__Information shown__
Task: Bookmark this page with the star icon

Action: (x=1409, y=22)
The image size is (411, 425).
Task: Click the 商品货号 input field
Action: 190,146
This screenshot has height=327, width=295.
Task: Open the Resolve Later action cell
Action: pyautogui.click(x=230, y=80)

__The exercise__
Count the lines in the listing that contain the word "Task", matching case exactly, and give only the number.

__Solution for this problem__
3